Out-of-order writes for Double-checked locking

Question

In the examples mentioned for Out-of-order writes for double-checked locking scenarios (ref: IBM article & Wikipedia Article)

I could not understand the simple reason of why Thread1 would come of out synchronized block before the constructor is fully initialized. As per my understanding, creating "new" and the calling constructor should execute in-sequence and the synchronized lock should not be release till all the work in not completed.

Please let me know what I am missing here.

Answer 1

The constructor can have completed - but that doesn't mean that all the writes involved within that constructor have been made visible to other threads. The nasty situation is when the reference becomes visible to other threads (so they start using it) before the contents of the object become visible.

You might find Bill Pugh's article on it helps shed a little light, too.

Personally I just avoid double-checked locking like the plague, rather than trying to make it all work.

Answer 2

The code in question is here:

public static Singleton getInstance()
{
  if (instance == null)
  {
    synchronized(Singleton.class) {  //1
      if (instance == null)          //2
        instance = new Singleton();  //3
    }
  }
  return instance;
}

Now the problem with this cannot be understood as long as you keep thinking that the code executes in the order it is written. Even if it does, there is the issue of cache synchronization across multiple processors (or cores) in a Symmetrical Multiprocessing architecture, which is the mainstream today.

Thread1 could for example publish the instance reference to the main memory, but fail to publish any other data inside the Singleton object that was created. Thread2 will observe the object in an inconsistent state.

As long as Thread2 doesn't enter the synchronized block, the cache synchronization doesn't have to happen, so Thread2 can go on indefinitely without ever observing the Singleton in a consistent state.

Answer 3

Thread 2 checks to see if the instance is null when Thread 1 is at //3 .

public static Singleton getInstance()
{
if (instance == null)
{
synchronized(Singleton.class) {  //1
  if (instance == null)          //2
    instance = new Singleton();  //3
  }
}
 return instance;//4
}

At this point the memory for instance has been allocated from the heap and the pointer to it is stored in the instance reference, so the "if statement" executed by Thread 2 returns "false". Note that because instance is not null when Thread2 checks it, thread 2 does not enter the synchronized block and instead returns a reference to a " fully constructed, but partially initialized, Singleton object."

Answer 4

There's a general problem with code not being executed in the order it's written. In Java, a thread is only obligated to be consistent with itself. An instance created on one line with new has to be ready to go on the next. There's no such oblgation to other threads. For instance, if fieldA is 1 and 'fieldB' is 2 going into this code on thread 1:

fieldA = 5;
fieldB = 10;

and thread 2 runs this code:

int x = fieldA;
int y = FieldB;

x y values of 1 2, 5 2, and 5 10 are all to be expected, but 1 10--fieldB was set and/or picked up before fieldA--is perfectly legal, and likely, as well. So double-checked locking is a special case of a more general problem, and if you work with multiple threads you need to be aware of it, particularly if they all access the same fields.

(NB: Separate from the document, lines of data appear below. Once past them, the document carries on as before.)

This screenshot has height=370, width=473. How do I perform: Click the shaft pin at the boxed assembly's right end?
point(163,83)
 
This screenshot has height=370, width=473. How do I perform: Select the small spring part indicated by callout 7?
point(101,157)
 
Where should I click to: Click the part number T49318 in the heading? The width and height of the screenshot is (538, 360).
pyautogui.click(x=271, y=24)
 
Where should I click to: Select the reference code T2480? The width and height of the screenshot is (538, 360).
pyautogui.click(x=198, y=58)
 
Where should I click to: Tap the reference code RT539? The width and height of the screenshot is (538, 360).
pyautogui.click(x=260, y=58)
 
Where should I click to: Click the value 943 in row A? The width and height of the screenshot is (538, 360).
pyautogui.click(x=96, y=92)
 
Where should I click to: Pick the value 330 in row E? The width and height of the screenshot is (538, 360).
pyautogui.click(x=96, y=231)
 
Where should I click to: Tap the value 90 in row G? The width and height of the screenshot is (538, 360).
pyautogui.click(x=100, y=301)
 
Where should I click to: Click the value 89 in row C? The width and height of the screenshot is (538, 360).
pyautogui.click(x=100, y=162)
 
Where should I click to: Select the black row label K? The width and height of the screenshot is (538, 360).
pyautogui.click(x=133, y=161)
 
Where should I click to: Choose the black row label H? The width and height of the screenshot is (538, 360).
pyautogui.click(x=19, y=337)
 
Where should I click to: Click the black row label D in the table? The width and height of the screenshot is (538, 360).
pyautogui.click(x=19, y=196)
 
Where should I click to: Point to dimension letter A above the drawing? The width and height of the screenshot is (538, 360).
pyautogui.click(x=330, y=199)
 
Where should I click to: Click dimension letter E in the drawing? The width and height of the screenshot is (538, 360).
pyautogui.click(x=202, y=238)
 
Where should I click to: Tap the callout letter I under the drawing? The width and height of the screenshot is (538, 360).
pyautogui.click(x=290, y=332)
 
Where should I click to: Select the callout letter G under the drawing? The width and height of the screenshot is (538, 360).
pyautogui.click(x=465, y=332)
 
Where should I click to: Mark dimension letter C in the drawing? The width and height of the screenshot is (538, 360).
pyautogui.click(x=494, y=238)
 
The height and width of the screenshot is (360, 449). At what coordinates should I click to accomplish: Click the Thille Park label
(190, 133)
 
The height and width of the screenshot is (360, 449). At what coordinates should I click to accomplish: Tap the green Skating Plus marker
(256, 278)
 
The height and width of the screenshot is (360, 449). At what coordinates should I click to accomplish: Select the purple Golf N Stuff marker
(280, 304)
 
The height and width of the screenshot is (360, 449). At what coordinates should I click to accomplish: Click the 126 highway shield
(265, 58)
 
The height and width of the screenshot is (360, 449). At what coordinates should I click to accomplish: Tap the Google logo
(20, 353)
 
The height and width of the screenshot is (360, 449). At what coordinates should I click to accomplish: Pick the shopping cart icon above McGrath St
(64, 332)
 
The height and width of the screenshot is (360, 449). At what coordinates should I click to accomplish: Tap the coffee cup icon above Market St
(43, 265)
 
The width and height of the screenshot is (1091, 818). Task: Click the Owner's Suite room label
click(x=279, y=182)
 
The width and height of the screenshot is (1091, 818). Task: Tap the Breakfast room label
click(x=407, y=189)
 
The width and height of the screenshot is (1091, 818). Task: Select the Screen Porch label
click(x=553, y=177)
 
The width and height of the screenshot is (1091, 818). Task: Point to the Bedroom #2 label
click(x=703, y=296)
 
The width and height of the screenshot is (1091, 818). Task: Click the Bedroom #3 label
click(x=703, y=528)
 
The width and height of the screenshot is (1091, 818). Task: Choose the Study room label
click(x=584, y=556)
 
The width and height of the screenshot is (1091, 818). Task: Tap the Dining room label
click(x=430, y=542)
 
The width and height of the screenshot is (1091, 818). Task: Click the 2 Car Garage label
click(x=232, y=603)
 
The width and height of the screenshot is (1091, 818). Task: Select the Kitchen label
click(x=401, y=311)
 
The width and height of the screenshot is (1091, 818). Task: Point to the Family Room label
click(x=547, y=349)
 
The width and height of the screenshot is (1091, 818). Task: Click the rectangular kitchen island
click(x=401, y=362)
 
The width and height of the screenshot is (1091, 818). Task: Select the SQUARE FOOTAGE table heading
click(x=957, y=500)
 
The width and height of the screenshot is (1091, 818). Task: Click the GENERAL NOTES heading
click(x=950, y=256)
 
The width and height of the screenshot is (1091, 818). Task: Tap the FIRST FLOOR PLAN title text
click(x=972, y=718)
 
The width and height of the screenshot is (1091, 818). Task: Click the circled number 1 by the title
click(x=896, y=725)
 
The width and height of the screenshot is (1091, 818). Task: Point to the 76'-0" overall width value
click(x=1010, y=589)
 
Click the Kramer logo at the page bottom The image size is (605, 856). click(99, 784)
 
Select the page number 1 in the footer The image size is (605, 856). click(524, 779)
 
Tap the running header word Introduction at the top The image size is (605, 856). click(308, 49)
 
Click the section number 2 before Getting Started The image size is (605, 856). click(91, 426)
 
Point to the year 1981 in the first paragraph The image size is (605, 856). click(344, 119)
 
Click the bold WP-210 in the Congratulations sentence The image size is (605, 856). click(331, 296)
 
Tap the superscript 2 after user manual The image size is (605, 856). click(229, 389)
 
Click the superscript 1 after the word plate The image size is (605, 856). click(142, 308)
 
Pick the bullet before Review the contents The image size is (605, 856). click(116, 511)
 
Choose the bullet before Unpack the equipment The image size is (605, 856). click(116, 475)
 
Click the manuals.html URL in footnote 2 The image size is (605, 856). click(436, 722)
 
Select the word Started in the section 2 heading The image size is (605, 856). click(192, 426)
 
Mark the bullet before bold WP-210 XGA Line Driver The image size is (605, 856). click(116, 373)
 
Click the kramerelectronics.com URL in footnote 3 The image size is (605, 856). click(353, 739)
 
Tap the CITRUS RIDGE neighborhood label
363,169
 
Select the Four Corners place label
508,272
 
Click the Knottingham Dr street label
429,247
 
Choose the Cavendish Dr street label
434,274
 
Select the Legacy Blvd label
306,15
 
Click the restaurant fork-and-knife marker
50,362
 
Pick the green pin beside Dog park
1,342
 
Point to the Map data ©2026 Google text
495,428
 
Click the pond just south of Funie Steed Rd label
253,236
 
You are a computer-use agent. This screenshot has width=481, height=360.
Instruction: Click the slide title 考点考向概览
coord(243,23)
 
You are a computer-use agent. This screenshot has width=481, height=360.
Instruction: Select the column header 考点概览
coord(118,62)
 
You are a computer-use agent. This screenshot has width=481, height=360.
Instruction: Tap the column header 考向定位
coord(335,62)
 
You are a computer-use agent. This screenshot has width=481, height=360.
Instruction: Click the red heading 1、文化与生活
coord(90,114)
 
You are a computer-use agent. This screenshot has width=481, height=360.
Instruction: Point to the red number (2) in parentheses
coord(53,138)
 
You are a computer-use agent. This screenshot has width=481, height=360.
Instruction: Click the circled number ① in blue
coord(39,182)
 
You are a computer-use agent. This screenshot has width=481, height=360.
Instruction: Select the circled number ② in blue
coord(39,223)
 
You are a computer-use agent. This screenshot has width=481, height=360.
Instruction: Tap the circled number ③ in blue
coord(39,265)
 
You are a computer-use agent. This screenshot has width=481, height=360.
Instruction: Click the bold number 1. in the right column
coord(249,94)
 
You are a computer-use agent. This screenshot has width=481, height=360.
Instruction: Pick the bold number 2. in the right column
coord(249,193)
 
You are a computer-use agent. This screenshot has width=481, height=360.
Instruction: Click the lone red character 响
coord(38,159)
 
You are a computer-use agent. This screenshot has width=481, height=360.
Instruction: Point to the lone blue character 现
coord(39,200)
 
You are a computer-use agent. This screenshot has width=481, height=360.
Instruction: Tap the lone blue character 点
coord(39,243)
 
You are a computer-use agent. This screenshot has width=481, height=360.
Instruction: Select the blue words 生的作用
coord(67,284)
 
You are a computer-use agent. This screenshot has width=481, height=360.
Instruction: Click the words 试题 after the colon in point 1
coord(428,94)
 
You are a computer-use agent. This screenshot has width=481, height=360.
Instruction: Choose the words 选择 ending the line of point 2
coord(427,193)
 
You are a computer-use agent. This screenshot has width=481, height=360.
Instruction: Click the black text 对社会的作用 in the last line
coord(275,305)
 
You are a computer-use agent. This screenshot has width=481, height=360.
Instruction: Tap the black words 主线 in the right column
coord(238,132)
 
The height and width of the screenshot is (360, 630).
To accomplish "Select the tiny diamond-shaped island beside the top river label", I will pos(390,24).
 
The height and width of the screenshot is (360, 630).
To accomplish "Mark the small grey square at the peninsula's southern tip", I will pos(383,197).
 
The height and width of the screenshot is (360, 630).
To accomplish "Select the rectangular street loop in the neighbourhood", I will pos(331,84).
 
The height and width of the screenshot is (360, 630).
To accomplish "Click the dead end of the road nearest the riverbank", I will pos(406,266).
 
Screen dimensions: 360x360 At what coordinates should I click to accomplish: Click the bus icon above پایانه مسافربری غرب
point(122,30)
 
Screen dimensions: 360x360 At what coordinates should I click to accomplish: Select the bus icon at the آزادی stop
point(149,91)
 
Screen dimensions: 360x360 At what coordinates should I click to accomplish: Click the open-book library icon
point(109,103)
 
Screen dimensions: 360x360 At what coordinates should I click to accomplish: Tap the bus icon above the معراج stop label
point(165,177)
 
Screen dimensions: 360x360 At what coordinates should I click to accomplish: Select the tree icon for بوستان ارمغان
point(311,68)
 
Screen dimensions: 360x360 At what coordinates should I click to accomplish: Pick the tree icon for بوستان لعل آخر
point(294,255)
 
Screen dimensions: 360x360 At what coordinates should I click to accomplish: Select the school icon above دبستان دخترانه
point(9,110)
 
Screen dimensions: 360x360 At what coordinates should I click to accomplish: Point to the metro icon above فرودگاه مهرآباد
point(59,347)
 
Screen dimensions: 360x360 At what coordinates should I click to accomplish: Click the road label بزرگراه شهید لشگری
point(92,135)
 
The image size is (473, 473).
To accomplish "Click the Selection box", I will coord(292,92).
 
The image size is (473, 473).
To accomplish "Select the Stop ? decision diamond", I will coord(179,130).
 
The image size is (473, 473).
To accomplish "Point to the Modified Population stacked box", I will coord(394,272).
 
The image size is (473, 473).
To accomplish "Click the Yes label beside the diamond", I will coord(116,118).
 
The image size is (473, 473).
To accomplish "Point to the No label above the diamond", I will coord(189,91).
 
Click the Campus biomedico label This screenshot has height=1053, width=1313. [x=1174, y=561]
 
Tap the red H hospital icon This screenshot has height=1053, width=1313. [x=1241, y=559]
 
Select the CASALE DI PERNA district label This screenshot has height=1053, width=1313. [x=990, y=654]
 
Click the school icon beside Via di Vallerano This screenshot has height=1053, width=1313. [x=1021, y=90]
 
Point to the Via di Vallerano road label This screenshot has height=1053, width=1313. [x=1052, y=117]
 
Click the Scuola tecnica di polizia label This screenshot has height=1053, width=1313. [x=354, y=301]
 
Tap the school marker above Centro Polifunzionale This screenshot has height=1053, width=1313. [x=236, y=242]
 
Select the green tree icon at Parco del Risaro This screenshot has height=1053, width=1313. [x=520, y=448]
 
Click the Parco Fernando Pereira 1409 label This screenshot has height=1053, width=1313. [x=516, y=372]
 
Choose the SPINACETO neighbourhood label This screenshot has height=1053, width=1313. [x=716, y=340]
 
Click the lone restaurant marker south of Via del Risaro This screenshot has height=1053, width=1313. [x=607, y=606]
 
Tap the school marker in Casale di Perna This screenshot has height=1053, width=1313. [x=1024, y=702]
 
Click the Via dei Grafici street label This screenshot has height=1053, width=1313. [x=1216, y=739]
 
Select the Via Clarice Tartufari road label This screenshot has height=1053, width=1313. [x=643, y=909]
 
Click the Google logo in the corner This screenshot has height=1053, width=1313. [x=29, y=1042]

One simple solution from Java 1.5 that should be mentioned: fields marked volatile are guaranteed to be read from main memory immediately before being referenced and written immediately after. If fieldA and fieldB above were declared volatile, an x y value of 1 10 would not be possible. If instance is volatile, double-checked locking works. There's a cost to using volatile fields, but it's less than synchronizing, so the double-checked locking becomes a pretty good idea. It's an even better idea because it avoids having a bunch of threads waiting to synch while CPU cores are sitting idle.

But you do want to understand this (if you can't be talked out of multithreading). On the one hand you need to avoid timing problems and on the other avoid bringing your program to a halt with all the threads waiting to get into synch blocks. And it's very difficult to understand.